##### SUPPLIED RECORDS
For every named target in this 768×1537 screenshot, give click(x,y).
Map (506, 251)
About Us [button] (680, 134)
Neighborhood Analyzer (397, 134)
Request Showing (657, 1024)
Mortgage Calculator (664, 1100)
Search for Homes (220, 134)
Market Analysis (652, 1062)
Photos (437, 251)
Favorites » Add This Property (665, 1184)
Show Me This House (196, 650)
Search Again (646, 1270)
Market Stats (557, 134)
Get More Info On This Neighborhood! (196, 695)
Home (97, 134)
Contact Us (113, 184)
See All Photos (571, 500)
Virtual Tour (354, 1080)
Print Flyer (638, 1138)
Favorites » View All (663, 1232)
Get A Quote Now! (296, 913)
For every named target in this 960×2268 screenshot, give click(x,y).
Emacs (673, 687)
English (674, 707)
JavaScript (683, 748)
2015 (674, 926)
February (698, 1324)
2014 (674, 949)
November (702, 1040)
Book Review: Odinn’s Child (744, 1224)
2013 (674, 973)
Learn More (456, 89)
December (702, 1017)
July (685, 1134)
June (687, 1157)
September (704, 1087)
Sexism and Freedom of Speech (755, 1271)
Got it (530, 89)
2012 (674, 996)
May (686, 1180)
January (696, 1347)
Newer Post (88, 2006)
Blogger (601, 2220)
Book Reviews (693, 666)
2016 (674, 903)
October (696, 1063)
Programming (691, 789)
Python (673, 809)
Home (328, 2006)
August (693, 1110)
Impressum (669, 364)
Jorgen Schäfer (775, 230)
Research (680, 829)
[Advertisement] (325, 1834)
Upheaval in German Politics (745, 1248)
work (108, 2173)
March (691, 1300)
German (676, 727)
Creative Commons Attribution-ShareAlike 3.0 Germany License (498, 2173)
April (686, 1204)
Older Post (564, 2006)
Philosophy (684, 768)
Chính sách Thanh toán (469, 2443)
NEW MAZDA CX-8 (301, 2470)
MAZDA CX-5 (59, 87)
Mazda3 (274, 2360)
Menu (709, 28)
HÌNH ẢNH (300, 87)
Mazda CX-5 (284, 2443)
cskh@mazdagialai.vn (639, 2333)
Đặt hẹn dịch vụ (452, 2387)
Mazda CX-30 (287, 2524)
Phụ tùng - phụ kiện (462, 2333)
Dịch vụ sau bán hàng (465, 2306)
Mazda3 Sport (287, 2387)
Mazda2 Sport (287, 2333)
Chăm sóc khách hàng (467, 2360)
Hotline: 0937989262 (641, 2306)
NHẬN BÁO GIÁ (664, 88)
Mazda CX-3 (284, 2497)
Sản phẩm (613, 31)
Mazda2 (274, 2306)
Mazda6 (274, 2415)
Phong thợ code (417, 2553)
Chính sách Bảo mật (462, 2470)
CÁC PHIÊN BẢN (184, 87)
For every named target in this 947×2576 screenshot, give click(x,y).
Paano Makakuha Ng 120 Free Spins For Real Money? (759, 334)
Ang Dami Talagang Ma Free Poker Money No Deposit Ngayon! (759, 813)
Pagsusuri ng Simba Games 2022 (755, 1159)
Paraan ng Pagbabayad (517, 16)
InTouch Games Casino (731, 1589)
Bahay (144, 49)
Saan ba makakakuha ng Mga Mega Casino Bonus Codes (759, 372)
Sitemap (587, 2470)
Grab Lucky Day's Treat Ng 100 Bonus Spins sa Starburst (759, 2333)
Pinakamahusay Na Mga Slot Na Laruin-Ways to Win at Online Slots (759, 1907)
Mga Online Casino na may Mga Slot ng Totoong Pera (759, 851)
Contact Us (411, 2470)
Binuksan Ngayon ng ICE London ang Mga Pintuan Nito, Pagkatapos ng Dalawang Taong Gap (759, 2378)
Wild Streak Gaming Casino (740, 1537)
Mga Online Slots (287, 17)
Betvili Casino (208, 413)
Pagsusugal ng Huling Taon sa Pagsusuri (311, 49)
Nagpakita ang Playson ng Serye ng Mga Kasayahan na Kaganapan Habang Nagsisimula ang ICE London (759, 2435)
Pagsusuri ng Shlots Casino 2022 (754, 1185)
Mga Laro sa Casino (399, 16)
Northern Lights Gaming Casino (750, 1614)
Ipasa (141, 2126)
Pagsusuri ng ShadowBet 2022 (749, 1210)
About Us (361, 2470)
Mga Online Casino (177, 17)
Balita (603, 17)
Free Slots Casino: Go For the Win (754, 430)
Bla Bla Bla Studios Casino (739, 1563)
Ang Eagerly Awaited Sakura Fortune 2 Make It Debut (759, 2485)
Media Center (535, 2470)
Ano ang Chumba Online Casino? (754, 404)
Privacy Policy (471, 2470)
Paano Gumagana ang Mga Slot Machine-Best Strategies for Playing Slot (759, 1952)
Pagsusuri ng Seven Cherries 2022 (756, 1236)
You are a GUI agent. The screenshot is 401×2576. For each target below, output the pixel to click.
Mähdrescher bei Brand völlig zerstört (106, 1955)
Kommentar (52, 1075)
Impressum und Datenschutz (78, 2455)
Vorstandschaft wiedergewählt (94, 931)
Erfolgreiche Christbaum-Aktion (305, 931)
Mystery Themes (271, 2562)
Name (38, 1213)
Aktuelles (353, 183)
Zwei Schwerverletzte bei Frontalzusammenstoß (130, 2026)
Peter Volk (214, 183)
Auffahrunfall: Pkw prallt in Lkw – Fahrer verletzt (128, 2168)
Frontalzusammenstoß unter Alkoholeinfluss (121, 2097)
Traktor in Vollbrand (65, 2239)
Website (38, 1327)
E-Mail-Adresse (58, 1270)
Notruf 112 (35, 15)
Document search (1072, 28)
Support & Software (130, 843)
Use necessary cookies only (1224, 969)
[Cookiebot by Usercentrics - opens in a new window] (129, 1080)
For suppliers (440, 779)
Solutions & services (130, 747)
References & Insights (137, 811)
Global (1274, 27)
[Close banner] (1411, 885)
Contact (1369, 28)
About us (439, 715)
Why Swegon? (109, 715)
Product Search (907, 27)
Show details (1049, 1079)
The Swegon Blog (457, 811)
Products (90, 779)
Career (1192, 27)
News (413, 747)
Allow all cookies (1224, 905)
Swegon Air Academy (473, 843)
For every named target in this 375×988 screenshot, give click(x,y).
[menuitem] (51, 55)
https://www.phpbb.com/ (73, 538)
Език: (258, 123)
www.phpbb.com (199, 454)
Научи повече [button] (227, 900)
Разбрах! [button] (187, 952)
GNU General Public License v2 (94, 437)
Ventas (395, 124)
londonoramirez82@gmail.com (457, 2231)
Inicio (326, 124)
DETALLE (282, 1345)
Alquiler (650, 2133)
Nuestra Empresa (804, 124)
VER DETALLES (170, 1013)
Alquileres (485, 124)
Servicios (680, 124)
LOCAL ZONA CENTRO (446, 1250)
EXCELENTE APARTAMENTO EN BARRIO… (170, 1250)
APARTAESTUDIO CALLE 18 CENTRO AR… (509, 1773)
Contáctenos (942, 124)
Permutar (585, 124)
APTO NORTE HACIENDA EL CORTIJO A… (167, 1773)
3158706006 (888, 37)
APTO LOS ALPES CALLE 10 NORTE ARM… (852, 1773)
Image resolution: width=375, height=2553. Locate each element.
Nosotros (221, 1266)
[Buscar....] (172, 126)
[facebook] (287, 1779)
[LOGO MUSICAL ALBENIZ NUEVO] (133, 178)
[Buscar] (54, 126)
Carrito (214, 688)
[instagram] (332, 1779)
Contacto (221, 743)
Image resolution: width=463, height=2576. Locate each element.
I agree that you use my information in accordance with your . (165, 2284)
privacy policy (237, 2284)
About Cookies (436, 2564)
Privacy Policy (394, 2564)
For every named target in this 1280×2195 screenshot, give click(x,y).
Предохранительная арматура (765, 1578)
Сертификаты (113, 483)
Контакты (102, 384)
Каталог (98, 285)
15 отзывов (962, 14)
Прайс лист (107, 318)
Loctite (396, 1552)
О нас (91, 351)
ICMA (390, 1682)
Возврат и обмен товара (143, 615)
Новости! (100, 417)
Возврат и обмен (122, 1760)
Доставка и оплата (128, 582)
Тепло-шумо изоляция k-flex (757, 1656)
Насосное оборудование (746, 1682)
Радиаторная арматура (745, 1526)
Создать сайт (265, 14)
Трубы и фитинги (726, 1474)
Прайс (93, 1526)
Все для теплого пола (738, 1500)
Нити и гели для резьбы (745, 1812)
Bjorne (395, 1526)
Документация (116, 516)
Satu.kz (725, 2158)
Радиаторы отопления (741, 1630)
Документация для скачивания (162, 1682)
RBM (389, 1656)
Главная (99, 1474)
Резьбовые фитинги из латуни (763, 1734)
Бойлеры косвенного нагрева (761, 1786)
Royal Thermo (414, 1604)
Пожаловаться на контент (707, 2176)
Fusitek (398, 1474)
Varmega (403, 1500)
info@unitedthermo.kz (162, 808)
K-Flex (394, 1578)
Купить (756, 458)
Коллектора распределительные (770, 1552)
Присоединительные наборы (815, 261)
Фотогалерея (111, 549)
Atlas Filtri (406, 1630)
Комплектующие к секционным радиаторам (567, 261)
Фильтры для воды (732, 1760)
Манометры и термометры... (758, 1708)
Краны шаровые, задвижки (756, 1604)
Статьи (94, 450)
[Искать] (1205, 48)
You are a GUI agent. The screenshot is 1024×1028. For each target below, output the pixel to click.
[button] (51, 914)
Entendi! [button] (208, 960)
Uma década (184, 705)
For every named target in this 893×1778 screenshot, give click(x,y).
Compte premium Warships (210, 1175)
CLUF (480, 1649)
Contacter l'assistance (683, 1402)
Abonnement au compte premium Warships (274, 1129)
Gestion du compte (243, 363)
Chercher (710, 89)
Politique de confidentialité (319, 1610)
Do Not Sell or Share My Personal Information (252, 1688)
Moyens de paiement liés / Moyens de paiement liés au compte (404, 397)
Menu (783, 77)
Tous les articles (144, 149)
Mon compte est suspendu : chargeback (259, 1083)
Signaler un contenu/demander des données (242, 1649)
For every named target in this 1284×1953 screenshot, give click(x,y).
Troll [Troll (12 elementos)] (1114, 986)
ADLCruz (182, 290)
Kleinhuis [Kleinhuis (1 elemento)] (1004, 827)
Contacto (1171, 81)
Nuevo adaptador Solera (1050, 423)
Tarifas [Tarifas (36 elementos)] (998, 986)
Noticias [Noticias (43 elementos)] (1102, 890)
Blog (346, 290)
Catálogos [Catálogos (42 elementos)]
##########
Transcribe everything from the line containing "Show Me This House (196, 650)" down to the line containing "Sitemap (587, 2470)", including both of those lines, reproducing each line without any change.

**THE ANSWER**:
Show Me This House (196, 650)
Search Again (646, 1270)
Market Stats (557, 134)
Get More Info On This Neighborhood! (196, 695)
Home (97, 134)
Contact Us (113, 184)
See All Photos (571, 500)
Virtual Tour (354, 1080)
Print Flyer (638, 1138)
Favorites » View All (663, 1232)
Get A Quote Now! (296, 913)
For every named target in this 960×2268 screenshot, give click(x,y).
Emacs (673, 687)
English (674, 707)
JavaScript (683, 748)
2015 (674, 926)
February (698, 1324)
2014 (674, 949)
November (702, 1040)
Book Review: Odinn’s Child (744, 1224)
2013 (674, 973)
Learn More (456, 89)
December (702, 1017)
July (685, 1134)
June (687, 1157)
September (704, 1087)
Sexism and Freedom of Speech (755, 1271)
Got it (530, 89)
2012 (674, 996)
May (686, 1180)
January (696, 1347)
Newer Post (88, 2006)
Blogger (601, 2220)
Book Reviews (693, 666)
2016 (674, 903)
October (696, 1063)
Programming (691, 789)
Python (673, 809)
Home (328, 2006)
August (693, 1110)
Impressum (669, 364)
Jorgen Schäfer (775, 230)
Research (680, 829)
[Advertisement] (325, 1834)
Upheaval in German Politics (745, 1248)
work (108, 2173)
March (691, 1300)
German (676, 727)
Creative Commons Attribution-ShareAlike 3.0 Germany License (498, 2173)
April (686, 1204)
Older Post (564, 2006)
Philosophy (684, 768)
Chính sách Thanh toán (469, 2443)
NEW MAZDA CX-8 (301, 2470)
MAZDA CX-5 (59, 87)
Mazda3 (274, 2360)
Menu (709, 28)
HÌNH ẢNH (300, 87)
Mazda CX-5 (284, 2443)
cskh@mazdagialai.vn (639, 2333)
Đặt hẹn dịch vụ (452, 2387)
Mazda CX-30 (287, 2524)
Phụ tùng - phụ kiện (462, 2333)
Dịch vụ sau bán hàng (465, 2306)
Mazda3 Sport (287, 2387)
Mazda2 Sport (287, 2333)
Chăm sóc khách hàng (467, 2360)
Hotline: 0937989262 (641, 2306)
NHẬN BÁO GIÁ (664, 88)
Mazda CX-3 (284, 2497)
Sản phẩm (613, 31)
Mazda2 (274, 2306)
Mazda6 (274, 2415)
Phong thợ code (417, 2553)
Chính sách Bảo mật (462, 2470)
CÁC PHIÊN BẢN (184, 87)
For every named target in this 947×2576 screenshot, give click(x,y).
Paano Makakuha Ng 120 Free Spins For Real Money? (759, 334)
Ang Dami Talagang Ma Free Poker Money No Deposit Ngayon! (759, 813)
Pagsusuri ng Simba Games 2022 (755, 1159)
Paraan ng Pagbabayad (517, 16)
InTouch Games Casino (731, 1589)
Bahay (144, 49)
Saan ba makakakuha ng Mga Mega Casino Bonus Codes (759, 372)
Sitemap (587, 2470)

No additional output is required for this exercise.